結局、これが答えなのだ。冷静になれば、この子供の前ではタバコすら吸えない。砂糖を用意して、興味もないチョコレートを買う。甘口とわかっているシャンパンを開ける。それでも飲めないとわかれば余興つきでアイスティー、それもハチミツ入りで。頭痛がする。
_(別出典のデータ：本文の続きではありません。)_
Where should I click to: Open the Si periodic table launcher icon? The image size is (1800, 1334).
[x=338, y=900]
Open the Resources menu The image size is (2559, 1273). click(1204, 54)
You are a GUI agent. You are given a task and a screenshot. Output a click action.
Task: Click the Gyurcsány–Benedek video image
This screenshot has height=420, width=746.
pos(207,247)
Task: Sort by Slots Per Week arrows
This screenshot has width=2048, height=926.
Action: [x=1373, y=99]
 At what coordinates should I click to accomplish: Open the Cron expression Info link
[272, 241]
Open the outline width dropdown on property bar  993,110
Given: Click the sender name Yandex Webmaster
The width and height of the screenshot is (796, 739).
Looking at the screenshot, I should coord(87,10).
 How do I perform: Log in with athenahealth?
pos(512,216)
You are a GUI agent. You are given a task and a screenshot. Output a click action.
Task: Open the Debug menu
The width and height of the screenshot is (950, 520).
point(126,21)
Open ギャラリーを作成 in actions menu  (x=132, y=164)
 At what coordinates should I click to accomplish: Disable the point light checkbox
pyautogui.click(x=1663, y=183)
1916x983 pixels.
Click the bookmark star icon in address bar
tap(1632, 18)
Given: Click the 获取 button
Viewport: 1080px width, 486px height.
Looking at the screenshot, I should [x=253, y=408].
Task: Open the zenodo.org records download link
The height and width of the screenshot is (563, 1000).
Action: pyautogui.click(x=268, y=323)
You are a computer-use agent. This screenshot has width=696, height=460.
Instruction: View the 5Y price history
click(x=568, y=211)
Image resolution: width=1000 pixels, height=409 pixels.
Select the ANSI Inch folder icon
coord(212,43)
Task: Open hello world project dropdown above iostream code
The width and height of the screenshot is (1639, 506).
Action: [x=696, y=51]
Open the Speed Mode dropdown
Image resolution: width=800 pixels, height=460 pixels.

スネイプは立ち上がった。ほんのわずかでいい。頭を整理する時間が必要だ。もうすでに認めるしかない状況に陥っていたけれども少しの時間が必要だった。少なくとも大人として覚悟ができない。ハリーが涙のたまった瞳で見上げてくるのを横目に隣の部屋に向かう。
「うぅ」
隠しきれない嗚咽を漏らして、ハリーは顔を手に埋めた。何も声をかけずに先生は行ってしまった。嫌いな生徒に好きだと言われて、先生はどんなに嫌な気持ちになっただろう。僕がダーズリーに好きだと言われたら、きっと手当たり次第に物を投げつけて、気持ち悪くて顔も見たくなくなる。今でも充分見たくないけど。
そんなことを考えて、よけいにハリーは泣けてきた。先生も自分の顔なんか見たくないに違いないと思うと胸が張り裂けそうに痛かった。
誰かが歌っていたのに。あんなに楽しそうに歌っていたのに。
『恋とはなんて素晴らしいのかしら』
何がどう素晴らしいんだ。僕の恋はもう失ったも同然だというのに。いい加減なことを。
ひっきりなしに痛む胸に息が乱れる。意識的にはぁはぁと大きく呼吸をし、少しでも痛みを逃そうと試みてもそれは無駄に終わった。